Il “maestro per caso” racconta Corona, Tavan, Buset e Magri «Ho avuto un privilegio: quello di incontrare brave persone»

di Enri Lisetto
2 minuti di lettura

Si definisce «uno che ha fatto quel che doveva fare», che «ha avuto la fortuna di nascere in una famiglia molto povera, tra persone che mi hanno abituato ad assumermi le mie responsabilità». Dunque, un uomo «fortunato, che ha avuto il privilegio di incontrare nella vita brave persone». Al telefono esordisce con un gelido «dimmi». Ma se hai davvero qualcosa da dire, non ti molla più. Se vai nella “sua” casa della cultura, difficilmente esci con meno di uno scatolone di libri. Del resto, la natura alla passione per i libri (e l’archeologia) gli ha abbinato una grande virtù, quella di talent scout, di scopritore di talenti. Si schermisce, nemneno i titoli accademici scuotono la sua umiltà, quella del «maestro per caso». Lui è Aldo Colonnello, che al circolo Menocchio di Montereale raccolse il primo racconto di Mauro Corona, pubblicò le poesie di Federico Tavan, si confrontò con Pierluigi Cappello, prestò i libri (era pure bibliotecario) a Claudia Contin oggi Arlecchino Errante. E ancor oggi non si stanca di lanciare personaggi nel mondo della cultura locale: Massimo Buset per la poesia in pordenonese (è in vista un libro testimonianza, un canto del dolore fecondo, sulla prematura morte della moglie Sofia), Alberto Magri (ne riferiamo a parte), Anna De Simone (Infinito Leopardi è appena uscito), Manuela Bertossi e via dicendo.

Allora, dopo averne proposto qualche ritratto, grazie alla preziosa Rosanna Paroni Bertoja, strappiamo al maestro qualche ricordo, per guardare al futuro. «Un poveretto viveva solo, a Vacile. Ogni 15 giorni passava con la bisaccia a chiedere un po’ di farina. Nonna e mamma ne conservavano sempre un po’ per lui. “Vai a vedere se arriva! – mi dissero – e non portarlo dai ricchi, perché chi ha non dà, chi ha poco dà qualcosa. Gli venne data anche una mela: la lasciò fuori dalla casa di una famiglia povera». Questo per dire che «quello che faccio, lo faccio perché riconosco di aver avuto dei regali nella vita. Ero bambino quando Novella Cantarutti insegnava a Spilimbergo. Se ho potuto frequentare le medie è grazie a lei. Riuscì a convincere mia madre a mandarmi alle Magistrali a Udine. A casa non si avevano soldi per pagare l’abbonamento alla corriera; il fratello di Novella era socio delle Autovie Puppin. Si raggiunse l’intesa: mi avrebbero dato l’abbonamento pagandolo a rate in estate, quando l’orto produceva verdura e si vendeva il maiale. Mi iscrisse alla sezione A, dove insegnava Giuseppe Marchetti, pre Bepo».

◆ **Materiale da esaminare**:
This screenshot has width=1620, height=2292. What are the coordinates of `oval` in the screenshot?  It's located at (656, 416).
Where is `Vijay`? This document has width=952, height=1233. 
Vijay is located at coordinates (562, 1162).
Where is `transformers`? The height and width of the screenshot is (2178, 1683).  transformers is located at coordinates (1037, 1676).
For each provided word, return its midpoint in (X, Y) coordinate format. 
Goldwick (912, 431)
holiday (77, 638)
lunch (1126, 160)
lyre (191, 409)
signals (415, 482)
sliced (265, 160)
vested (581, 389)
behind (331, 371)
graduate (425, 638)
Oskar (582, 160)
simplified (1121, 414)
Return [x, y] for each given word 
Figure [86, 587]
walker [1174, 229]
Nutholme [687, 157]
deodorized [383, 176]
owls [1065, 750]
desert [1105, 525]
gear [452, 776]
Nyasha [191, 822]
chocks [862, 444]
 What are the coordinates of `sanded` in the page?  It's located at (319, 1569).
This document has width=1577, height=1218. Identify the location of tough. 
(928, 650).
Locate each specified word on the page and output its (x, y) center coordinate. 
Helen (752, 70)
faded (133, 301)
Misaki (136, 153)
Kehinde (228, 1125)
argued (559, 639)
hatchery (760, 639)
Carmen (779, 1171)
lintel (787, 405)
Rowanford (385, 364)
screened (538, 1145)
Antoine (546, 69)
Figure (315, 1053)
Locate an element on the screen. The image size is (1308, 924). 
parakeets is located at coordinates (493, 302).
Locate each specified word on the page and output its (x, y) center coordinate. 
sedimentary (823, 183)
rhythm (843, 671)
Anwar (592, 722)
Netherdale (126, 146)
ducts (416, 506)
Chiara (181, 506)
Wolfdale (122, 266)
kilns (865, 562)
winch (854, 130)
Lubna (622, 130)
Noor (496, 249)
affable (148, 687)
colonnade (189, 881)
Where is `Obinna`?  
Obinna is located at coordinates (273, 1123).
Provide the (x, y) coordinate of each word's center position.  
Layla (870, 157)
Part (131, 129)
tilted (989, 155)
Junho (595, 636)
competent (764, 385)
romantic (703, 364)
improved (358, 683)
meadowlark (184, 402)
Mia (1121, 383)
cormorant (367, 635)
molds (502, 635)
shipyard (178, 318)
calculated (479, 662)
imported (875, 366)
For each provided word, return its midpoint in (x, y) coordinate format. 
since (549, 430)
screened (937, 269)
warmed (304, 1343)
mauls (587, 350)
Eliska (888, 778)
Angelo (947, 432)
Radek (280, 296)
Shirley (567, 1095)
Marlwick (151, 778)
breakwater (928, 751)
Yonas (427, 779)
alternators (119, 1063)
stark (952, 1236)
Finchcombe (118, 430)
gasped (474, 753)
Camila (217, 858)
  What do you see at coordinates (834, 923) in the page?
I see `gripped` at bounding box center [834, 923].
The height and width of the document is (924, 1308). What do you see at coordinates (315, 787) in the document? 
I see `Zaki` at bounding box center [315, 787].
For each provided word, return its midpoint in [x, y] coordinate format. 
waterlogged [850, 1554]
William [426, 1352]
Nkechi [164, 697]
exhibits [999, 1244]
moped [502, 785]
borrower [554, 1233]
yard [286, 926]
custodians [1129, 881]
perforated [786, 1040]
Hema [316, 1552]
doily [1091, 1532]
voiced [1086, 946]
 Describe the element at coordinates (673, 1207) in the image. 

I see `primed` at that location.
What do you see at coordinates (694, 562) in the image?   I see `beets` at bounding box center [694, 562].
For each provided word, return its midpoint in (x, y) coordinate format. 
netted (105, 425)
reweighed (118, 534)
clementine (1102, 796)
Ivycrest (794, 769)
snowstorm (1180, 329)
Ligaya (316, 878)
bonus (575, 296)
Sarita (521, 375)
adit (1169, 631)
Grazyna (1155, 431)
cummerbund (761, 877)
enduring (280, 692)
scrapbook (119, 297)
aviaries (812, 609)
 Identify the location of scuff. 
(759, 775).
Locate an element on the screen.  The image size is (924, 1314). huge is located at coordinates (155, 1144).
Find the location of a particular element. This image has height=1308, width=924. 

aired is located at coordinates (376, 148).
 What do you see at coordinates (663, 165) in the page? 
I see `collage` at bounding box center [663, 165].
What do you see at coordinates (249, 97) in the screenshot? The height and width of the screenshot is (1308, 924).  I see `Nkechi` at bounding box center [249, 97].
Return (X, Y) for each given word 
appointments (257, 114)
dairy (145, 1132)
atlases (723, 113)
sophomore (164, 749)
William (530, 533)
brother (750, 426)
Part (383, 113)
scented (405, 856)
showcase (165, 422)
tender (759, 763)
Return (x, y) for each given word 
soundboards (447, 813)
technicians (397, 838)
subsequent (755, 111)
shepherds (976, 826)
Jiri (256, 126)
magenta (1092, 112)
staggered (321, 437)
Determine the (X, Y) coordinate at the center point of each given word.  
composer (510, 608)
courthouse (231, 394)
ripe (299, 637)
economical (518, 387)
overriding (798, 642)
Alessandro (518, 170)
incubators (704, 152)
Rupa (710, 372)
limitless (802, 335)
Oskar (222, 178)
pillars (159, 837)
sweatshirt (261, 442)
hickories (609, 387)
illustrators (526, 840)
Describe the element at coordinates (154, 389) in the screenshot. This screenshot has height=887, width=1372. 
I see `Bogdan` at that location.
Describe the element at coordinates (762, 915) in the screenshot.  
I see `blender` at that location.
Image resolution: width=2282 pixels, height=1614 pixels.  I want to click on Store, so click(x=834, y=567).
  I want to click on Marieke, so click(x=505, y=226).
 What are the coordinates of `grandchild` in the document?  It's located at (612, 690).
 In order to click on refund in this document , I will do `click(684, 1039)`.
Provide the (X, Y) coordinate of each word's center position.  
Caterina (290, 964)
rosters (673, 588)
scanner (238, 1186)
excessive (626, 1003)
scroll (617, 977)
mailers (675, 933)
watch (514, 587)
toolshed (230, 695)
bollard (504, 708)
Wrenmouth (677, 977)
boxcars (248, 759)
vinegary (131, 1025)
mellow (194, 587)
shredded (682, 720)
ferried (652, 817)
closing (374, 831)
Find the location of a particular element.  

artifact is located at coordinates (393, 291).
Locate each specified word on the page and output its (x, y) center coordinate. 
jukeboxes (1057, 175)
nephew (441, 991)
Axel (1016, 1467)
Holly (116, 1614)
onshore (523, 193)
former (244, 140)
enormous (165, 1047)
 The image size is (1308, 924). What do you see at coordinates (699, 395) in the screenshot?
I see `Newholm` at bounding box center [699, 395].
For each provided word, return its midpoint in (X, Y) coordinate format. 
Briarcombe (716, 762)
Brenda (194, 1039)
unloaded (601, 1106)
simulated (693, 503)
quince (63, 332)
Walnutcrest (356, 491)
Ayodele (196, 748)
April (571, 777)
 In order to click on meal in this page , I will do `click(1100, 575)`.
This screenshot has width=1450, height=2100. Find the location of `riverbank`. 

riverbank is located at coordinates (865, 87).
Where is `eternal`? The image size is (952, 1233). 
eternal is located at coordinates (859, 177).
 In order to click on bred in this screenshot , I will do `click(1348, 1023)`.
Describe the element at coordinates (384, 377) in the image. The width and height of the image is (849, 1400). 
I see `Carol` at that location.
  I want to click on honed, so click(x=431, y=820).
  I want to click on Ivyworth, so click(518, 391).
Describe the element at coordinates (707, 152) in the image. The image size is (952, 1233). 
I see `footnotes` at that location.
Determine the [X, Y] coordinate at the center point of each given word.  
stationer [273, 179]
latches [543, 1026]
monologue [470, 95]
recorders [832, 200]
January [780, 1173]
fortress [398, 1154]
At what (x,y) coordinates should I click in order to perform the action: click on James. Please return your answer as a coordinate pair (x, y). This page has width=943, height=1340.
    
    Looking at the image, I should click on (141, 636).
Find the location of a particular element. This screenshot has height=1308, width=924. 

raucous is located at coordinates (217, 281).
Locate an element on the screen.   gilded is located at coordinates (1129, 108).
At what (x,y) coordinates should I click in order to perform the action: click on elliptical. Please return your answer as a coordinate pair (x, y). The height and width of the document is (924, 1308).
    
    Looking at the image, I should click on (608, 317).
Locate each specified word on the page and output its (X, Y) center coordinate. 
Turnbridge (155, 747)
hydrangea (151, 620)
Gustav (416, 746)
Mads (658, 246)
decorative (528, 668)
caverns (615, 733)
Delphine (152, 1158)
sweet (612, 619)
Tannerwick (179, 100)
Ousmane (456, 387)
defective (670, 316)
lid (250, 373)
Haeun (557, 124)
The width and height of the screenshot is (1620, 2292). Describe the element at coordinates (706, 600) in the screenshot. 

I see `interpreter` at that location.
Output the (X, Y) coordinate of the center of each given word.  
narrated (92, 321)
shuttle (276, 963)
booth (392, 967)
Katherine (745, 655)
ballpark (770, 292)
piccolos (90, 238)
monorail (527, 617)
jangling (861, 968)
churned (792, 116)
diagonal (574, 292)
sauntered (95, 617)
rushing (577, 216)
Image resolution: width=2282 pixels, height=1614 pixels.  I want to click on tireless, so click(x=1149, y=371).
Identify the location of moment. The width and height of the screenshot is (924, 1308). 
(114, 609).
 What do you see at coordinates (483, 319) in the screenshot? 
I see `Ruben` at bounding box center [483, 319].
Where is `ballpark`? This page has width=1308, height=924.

◆ **Attività**:
1 – Nell'articolo su Aldo Colonnello, chi riuscì a convincere sua madre a mandarlo alle Magistrali a Udine?
2 – Continua l'articolo su Aldo Colonnello dopo la sua ultima frase.
Il materiale non ha alcun ruolo in questo lavoro.

◆ **Risposte in ordine**:
1 – Novella Cantarutti.

2 –
Genesi della scoperta di Tavan. «Ero stato chiamato da don Piergiorgio Rigolo che ad Andreis aveva istituito l’associazione Cultura e ambiente e pubblicava testi di Federico sul bollettino parrocchiale. Dovevo parlare di storia locale: arrivò anche Tavan. Qualche giorno dopo venne a Montereale e mi mostrò alcuni foglietti piegati dove aveva messo in forma teatrale e poetica quello che avevo raccontato. Cominciai a pubblicare i quaderni, battuti a macchina e ciclostilati, impaginati dai bambini».

Le frequenti visite di padre David Maria Turoldo. «Quando tornava in Friuli veniva a salutarmi. Insegnavo a Grizzo: non veniva con gli abiti religiosi perché la scuola era laica. I bambini gli dissero: “Se non vieni vestito da frate, non ti facciamo entrare”. La volta dopo arrivò con la tonaca sotto braccio e si vestì prima di entrare».

Eccoci al segreto del successo del Menocchio. «Oggi c’è il rischio omologazione e autoomologazione. In periferia c’è la tendenza a copiare la città, a fare grandi eventi. Noi siamo contro gli eventismi. Il servizio pubblico deve avere continuità e costare poco, deve essere per tutti».

Infine, un messaggio ai giovani. «Nel mio tempo ho cercato di fare la mia parte. Fate anche voi la vostra. Dove casualmente è capitato di vivere. Quello che fate per gli altri, comunque resterà. Molti giovani valgono davvero, molto più di noi. Ma bisogna creare la possibilità che “inventino” la loro vita».